The product vision and mission statements, defined in the product positioning stage, anchor your strategy. After this, conducting research, such as customer pain point analysis, should help you identify strategic area options.

Customer pain points

A common strategy is adding more features or depth to a product to satisfy customers and increase sales. Kano analysis (see diagram) offers caution to this approach. Referring to the grid, basic needs translate to features in the core product. The curved line represents the customer's opinion based on how well they are implemented. In other words, your product must do the basics well, or customers will be disgusted at your product. Applied to software, this translates to various factors, such as usability and security. Disgust will translate to low sales, low customer satisfaction and subscription churn.

To give a simple example, imagine you have booked a hotel room. There is champagne waiting for you and a sea view. When you take a shower, you realise there's no soap in the dispenser. This causes disgust, and the joy of the champagne is quickly forgotten. 

In summary, it is crucial to prioritise addressing customer pain points, especially in the core product. This is not just a recommendation but a necessity for the success of your product. 

Kano Analysis

Competitors

Competitor profiling is especially important when considering strategy. A common mistake is to take every feature a competitor has and compare them with your own. You need to differentiate between features in a competitor’s product and those that customers care about.

  • Market position

  • Market differentiation

  • Product quality

  • Product direction

  • Customer's views

The competitor threat analyser focuses on SaaS

  • Win, loss and churn analysis

  • Competitor pricing analysis

UX vision

Before creating a UX vision, you should have some strategic options generated from the earlier outputs, such as the customer pain points.

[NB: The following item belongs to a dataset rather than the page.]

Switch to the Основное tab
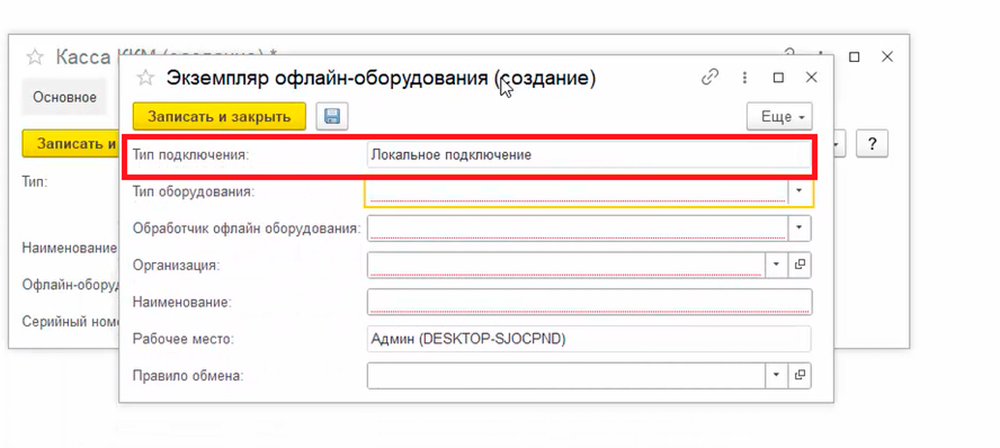Viewport: 1000px width, 448px height. pyautogui.click(x=65, y=97)
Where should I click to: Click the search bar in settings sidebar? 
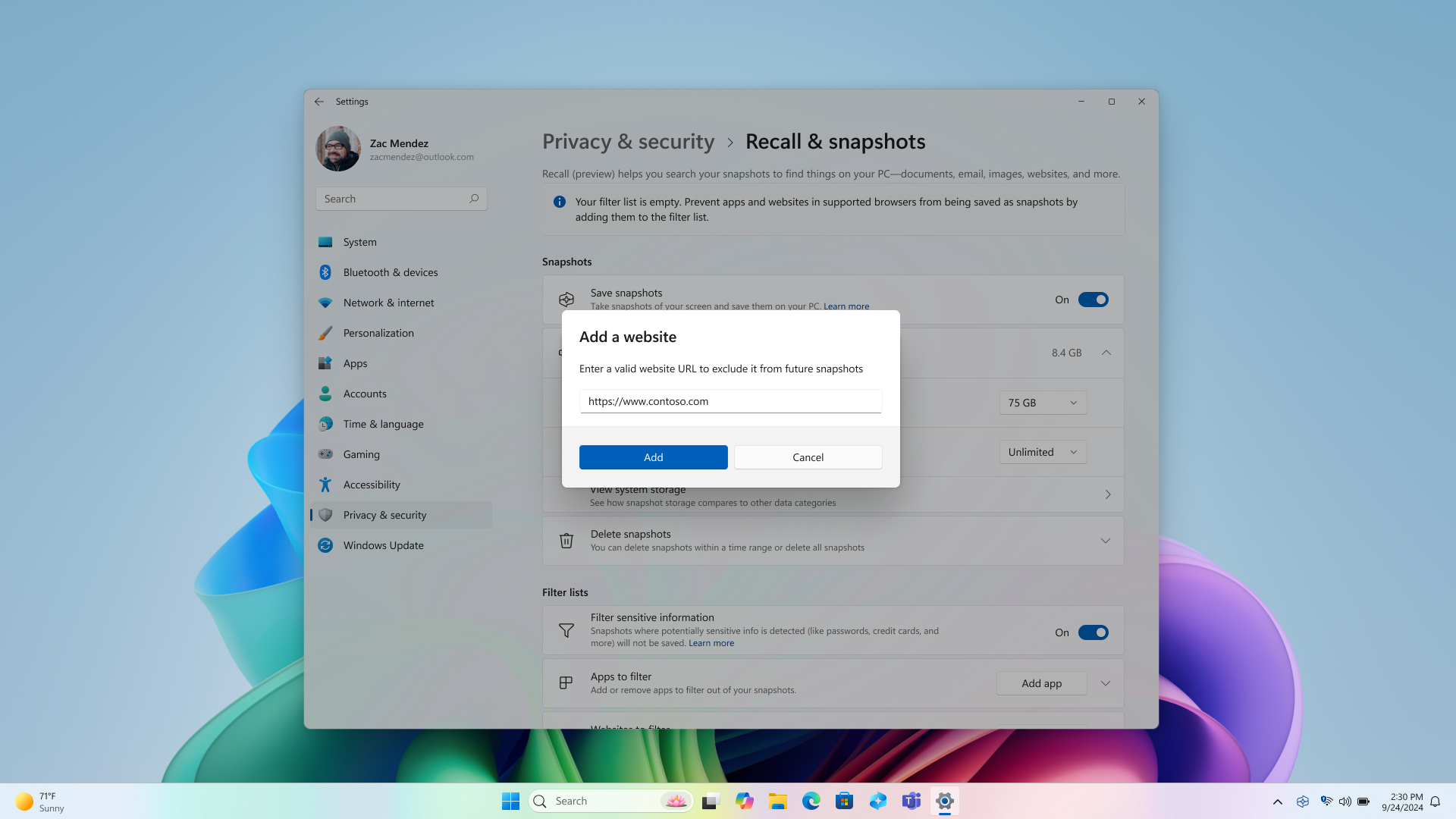coord(401,198)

The UX vision shows potential high-level system flows. It allows us to provide a good product experience by considering the customer experience as a whole. For example, you may change how customers navigate and interact with your product and would like to visualise this journey. It needs sufficient functional depth for people to understand the strategic options. You are very unlikely to build everything that the vision has within it.

This output is used when prioritising your Strategic Areas. It will allow the leadership team to synchronise on what their options really mean and is a great starting point for discussion.

The UX concept in the Minimum Valuable Increment is a more detailed visual output created to guide development. The UX vision can guide the UX concept as a starting point.

Threats & opportunities

There are many opportunities and threats that can impact an organisation. This overview shows you the large number of factors that should be taken into account before deciding on your Strategic Areas.

  • Product pain points

  • Competitor threats

  • Innovation opportunities

  • Pivot to new market

  • Technology opportunities

  • Internal process efficiency

Following the assessment of opportunities organisational structure should be considered for optimisation.

SaaS commercial strategy

The SaaS commercial strategy focuses on maximising revenue. It allows you to bring together many Strategic Areas into an overall pricing strategy.

  • Features and pricing

  • Tier Pricing

  • Usage allowance within tiers

  • UX improvements

  • Product customisation

  • Product quality/cost reduction improvements

  • Service Level

Prioritisation and team assignment

Prioritisation is the final stage when deciding which Strategic Areas to take forward. Below is a simple prioritisation system you can use. If you have weaknesses in specific KPIs, such as Customer Acquisition Costs (CAC rate), you may wish to add additional weight to these.

After you have a shortlist of potential Strategic Areas you should consider team assignment.

Teams may be working on other Strategic Areas. Therefore these should be reviewed as you may not wish to interrupt them. Use OKRs results to measure their progress.